I just bought a pound of shark steak.  I dont know why, _it just looked good._

Help me out, this is my first shark cooking experience.  I dont even know if its cool to eat the blue skin on it.


----------



## Andy M. (Jun 26, 2007)

Cook it like swordfish.  It's good on th grill.  Skip the skin.


----------



## Uncle Bob (Jun 26, 2007)

Like Andy said! Great on the grill sans skin!

Enjoy!


----------



## BreezyCooking (Jun 26, 2007)

I like shark much better than I like swordfish.  It stays moister regardless of how you cook it.

For steaks (like Mako) I literally use any recipe for swordfish or tuna - it always turns out great.

For thick strips (like BlackTip), I either cut them into chunks & make kabobs, or I "butterfly" them & cook them as I'd do any firm filet.


----------



## BBQ Mikey (Jun 26, 2007)

Thanks guys, heres the recipe, I got it from cooks.com (all recipes is rubbish)


TERIYAKI SHARK STEAKS 
2 lbs. shark steaks
1/2 c. teriyaki sauce
1 tbsp. brown sugar
1 tbsp. lemon juice
1/2 c. butter
1/2 tsp. garlic powder
2 tbsp. lemon juice
Marinate shark steaks in mixture of teriyaki sauce, brown sugar and lemon juice for 4 to 5 hours. Remove. Mix other ingredients with marinade. Broil steaks about 4" from hot coals for 5 to 8 minutes, basting often. Turn fish and broil 5 minutes more until fish flakes.

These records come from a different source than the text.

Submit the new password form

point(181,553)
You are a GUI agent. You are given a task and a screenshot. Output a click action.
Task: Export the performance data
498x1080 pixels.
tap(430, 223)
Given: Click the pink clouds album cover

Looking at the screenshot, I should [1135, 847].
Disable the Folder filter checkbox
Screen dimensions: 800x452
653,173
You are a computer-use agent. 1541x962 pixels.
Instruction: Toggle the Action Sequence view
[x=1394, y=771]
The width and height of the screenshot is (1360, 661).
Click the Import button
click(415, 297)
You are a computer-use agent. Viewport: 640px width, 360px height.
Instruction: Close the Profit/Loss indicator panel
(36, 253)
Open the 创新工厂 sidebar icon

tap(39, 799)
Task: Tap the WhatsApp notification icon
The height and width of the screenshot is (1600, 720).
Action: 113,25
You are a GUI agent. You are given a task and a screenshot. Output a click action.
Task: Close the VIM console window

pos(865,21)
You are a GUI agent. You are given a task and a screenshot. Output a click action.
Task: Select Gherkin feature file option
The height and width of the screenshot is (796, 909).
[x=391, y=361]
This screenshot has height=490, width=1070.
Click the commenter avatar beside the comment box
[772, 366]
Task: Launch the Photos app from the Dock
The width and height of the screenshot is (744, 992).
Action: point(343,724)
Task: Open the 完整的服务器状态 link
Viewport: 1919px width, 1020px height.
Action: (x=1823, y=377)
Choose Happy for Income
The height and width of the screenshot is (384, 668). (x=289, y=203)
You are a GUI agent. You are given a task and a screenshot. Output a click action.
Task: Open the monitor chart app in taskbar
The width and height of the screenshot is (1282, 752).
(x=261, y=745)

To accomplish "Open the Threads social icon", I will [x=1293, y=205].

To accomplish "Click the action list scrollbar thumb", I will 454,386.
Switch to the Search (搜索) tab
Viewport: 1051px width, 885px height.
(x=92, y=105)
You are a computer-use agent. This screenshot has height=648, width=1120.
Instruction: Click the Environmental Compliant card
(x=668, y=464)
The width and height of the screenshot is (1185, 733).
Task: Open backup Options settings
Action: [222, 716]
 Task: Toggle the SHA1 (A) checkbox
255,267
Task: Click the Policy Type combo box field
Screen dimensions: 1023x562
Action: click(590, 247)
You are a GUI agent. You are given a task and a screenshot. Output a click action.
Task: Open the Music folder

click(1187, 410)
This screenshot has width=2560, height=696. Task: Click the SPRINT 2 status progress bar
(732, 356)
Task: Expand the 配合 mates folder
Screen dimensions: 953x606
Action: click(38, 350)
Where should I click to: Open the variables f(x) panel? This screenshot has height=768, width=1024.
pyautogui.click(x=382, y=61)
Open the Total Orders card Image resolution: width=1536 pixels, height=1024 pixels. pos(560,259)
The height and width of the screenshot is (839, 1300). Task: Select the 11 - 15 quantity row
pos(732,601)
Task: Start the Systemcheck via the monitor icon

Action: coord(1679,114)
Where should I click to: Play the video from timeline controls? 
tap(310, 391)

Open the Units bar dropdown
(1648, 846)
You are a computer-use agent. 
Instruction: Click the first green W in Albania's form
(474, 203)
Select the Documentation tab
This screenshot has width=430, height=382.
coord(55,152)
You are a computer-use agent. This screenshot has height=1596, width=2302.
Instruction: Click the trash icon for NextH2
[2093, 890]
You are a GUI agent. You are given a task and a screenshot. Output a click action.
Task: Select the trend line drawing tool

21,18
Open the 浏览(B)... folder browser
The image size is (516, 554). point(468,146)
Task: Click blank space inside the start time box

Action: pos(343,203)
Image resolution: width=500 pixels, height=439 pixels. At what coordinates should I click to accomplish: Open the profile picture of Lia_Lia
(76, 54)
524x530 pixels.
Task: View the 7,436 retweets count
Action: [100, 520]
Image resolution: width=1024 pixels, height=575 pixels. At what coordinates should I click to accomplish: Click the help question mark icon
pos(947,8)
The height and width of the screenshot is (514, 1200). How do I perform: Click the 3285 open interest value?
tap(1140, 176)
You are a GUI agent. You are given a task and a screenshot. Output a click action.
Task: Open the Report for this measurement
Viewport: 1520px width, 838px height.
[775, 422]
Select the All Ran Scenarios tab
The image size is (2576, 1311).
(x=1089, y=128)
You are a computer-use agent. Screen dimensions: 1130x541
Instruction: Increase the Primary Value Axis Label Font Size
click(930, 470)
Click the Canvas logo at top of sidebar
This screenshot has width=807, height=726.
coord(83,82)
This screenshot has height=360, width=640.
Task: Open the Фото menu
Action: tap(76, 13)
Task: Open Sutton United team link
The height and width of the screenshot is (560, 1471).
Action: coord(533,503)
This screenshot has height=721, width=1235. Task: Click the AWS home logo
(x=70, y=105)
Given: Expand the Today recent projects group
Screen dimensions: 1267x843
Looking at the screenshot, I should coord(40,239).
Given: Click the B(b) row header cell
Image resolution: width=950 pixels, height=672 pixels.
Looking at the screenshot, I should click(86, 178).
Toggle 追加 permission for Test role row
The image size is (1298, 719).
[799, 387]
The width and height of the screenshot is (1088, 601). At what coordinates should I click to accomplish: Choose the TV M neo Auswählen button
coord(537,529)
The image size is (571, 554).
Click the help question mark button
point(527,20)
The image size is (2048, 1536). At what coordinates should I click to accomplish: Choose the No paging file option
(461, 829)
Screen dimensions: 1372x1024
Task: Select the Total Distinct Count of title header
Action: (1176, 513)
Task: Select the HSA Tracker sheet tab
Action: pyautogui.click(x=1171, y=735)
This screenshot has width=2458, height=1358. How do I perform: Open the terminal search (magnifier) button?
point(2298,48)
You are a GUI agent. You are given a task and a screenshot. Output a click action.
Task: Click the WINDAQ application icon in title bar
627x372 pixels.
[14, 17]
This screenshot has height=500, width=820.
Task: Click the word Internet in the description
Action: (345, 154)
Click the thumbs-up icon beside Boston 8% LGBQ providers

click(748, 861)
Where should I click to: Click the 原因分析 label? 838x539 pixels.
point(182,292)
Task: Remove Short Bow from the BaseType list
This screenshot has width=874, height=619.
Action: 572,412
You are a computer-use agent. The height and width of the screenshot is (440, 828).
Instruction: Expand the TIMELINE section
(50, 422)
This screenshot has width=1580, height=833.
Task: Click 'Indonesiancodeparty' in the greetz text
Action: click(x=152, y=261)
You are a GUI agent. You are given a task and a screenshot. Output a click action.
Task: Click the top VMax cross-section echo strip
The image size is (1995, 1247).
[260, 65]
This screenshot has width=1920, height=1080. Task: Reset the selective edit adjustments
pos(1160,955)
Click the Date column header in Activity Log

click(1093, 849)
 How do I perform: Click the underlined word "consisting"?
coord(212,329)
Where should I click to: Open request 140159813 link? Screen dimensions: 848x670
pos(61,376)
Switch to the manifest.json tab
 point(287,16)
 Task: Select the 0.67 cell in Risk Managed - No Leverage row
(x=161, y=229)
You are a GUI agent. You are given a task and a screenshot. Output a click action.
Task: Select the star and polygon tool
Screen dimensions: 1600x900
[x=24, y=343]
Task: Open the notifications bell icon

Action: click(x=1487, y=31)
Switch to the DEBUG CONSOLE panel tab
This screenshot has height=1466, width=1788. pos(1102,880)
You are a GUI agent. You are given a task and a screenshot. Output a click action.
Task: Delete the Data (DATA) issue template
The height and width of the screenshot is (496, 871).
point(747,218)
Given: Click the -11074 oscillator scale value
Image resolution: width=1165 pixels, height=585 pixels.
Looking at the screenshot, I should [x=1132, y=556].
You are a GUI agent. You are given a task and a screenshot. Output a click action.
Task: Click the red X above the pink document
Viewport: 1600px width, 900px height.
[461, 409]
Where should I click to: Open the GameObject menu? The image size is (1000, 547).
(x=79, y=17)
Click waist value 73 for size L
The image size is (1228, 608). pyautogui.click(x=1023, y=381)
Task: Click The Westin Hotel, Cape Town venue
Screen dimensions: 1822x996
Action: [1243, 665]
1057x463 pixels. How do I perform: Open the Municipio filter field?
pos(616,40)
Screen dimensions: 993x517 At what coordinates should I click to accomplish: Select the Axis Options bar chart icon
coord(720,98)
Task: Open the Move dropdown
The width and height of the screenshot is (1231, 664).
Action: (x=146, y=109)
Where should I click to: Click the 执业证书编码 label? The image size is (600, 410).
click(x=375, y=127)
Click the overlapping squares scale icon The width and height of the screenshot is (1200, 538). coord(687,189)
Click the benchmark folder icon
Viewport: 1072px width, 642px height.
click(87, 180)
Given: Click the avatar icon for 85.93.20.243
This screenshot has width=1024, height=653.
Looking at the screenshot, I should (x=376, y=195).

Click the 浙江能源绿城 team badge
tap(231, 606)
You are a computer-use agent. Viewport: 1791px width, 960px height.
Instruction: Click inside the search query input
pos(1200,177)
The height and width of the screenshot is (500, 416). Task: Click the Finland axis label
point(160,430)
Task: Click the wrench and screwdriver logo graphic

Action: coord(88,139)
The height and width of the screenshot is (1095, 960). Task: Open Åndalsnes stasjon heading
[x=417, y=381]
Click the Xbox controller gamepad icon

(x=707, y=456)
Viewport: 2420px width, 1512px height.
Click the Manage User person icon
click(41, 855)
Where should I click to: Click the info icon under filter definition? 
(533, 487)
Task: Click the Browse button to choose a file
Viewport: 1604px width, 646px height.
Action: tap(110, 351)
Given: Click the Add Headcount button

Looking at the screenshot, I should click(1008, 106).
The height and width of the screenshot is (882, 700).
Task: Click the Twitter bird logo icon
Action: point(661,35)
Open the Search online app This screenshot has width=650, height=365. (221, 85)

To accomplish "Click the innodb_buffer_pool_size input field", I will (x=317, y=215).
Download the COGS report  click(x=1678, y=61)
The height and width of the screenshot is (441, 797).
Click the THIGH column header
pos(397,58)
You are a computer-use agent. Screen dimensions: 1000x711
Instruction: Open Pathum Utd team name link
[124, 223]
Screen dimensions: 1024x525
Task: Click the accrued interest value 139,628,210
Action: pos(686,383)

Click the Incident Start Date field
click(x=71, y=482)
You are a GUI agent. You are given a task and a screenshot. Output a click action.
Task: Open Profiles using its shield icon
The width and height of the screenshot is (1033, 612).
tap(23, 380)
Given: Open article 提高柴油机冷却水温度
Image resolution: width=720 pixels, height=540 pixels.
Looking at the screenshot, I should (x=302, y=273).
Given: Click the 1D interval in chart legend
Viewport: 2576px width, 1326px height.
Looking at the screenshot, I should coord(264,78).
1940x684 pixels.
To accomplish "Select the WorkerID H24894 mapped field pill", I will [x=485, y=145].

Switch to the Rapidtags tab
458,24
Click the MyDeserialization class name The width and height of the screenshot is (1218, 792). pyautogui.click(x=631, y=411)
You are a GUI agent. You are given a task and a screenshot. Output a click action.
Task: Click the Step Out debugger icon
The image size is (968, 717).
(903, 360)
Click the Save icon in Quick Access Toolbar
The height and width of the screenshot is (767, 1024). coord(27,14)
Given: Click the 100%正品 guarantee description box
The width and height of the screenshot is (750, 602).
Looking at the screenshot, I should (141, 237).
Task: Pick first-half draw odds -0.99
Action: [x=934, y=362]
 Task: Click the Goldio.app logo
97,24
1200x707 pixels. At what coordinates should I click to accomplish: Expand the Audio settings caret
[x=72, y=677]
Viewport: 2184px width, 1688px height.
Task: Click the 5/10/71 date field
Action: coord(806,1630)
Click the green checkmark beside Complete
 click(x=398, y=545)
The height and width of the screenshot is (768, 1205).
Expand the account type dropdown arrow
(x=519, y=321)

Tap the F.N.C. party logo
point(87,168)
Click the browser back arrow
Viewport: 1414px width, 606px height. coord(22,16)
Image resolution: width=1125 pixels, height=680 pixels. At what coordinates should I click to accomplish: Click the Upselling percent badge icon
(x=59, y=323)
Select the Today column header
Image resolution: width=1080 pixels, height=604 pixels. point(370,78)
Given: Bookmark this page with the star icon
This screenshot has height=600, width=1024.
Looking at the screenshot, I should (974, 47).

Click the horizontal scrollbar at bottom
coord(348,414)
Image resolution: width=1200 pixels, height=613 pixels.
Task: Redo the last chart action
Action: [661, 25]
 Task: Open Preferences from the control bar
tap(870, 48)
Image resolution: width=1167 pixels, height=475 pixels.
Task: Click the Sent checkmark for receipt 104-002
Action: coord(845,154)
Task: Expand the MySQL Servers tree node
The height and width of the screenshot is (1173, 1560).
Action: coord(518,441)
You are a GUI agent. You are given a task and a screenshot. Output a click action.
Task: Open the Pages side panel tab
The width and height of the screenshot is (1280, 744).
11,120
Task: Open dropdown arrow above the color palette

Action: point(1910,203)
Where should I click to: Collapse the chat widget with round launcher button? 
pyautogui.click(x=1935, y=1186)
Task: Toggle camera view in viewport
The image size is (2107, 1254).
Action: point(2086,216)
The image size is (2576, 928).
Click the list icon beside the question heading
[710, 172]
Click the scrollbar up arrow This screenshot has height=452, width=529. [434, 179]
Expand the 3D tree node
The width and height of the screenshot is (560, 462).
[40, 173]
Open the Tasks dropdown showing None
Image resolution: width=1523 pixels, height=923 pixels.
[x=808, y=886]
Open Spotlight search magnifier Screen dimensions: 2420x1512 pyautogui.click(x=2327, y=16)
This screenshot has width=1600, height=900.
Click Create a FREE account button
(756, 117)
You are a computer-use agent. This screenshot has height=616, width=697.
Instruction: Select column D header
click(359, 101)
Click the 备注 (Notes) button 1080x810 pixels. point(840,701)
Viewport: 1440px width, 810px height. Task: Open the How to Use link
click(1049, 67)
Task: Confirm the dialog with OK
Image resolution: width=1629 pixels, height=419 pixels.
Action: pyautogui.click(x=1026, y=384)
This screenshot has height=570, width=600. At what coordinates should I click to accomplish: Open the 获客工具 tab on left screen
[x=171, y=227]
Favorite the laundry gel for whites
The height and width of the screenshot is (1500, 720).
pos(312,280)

I will return in a while and let you know how they turned out....wish me luck...


----------



## BBQ Mikey (Jun 26, 2007)

It came out like filet mignion.

I garnished with lemon and home made pot sticker sauce.
Served with sticky rice.

Its great being on top of the food chain.


----------



## TATTRAT (Jun 27, 2007)

Shark is GREAT eationg, I love Mako in particular. Season with s&p, grilled and rubbed with horseradish, dollop of creme fraiche, and a squeeze of lemon. Good stuff.

And yes, I too enjoy eating anything that given the chance would eat me.


----------



## Constance (Jul 5, 2007)

Shark is good...I've eaten it several times when we were in Florida. 

Gee, I miss that good fresh seafood.


----------



## Mr._Steak (Jul 29, 2007)

This is good fish when fresh of course, is not exotic-tasting like many may think!

My technique is to s&p the fish then brush it frequently with simple mixture of fresh lemon juice and butter while grilling it.


----------



## BBQ Mikey (Jul 29, 2007)

You said it Mr.Steak, it tasted like a really good steak to me... Lemon really brings out a flavor in it, less seems to be more with shark.


----------



## BreezyCooking (Jul 29, 2007)

Oh, one more fun recipe to make with shark is what I call "Shark Bites". A restaurant back in NY used to make something similar with swordfish & they were terrific, but I much prefer them with shark (catchier title, too - lol!!).

Anyway, all you do is remove the skin, if present, from the shark steak & cut into bite-size cubes. Then toss the cubes lightly in some flour seasoned with some salt, pepper, paprika, & granulated garlic. Heat some extra-virgin olive oil or half-&-half olive oil & butter in either a cast-iron pan or a wok & pan-fry the shark cubes until lightly browned & cooked through. Serve with lots of lemon wedges.

These can be served as an appetizer - either plated or stuck with toothpicks - or as an entree.


----------